▶ **Exercise requirements**:
Give the stretch from the line containing "slide title Cross-validation" through the line containing "Looking at the" as a numbered list, leaving out blank lines.

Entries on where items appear
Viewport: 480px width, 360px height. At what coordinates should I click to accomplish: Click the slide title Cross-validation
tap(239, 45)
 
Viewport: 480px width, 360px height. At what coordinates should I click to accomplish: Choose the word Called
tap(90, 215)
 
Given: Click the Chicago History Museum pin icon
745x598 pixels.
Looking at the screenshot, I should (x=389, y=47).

---

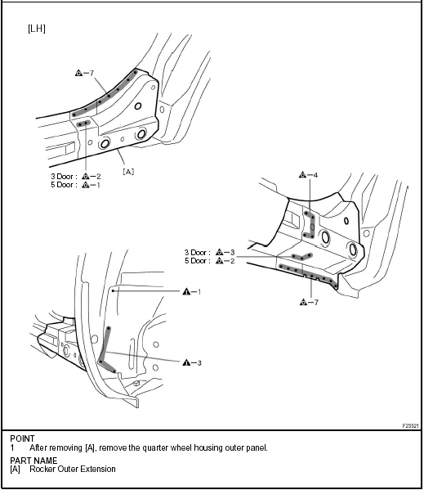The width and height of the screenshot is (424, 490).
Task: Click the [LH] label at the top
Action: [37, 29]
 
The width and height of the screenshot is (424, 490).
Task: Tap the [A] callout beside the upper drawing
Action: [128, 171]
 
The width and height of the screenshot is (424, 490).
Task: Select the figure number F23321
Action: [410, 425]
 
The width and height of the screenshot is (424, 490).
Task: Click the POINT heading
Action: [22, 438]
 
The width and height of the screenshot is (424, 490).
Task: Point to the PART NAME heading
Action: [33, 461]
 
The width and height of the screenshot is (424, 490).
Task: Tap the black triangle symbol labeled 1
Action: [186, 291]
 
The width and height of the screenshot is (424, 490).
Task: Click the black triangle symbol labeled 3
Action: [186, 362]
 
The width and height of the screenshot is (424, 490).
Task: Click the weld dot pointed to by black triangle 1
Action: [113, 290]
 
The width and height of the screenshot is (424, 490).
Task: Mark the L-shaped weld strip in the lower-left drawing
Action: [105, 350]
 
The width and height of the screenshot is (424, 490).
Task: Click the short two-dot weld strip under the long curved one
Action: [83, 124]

▶ **Written response**:
1. Viewport: 480px width, 360px height. At what coordinates should I click to accomplish: Click the slide title Cross-validation
2. tap(239, 45)
3. Viewport: 480px width, 360px height. At what coordinates should I click to accomplish: Choose the word Called
4. tap(90, 215)
5. Given: Click the Chicago History Museum pin icon
6. 745x598 pixels.
7. Looking at the screenshot, I should (x=389, y=47).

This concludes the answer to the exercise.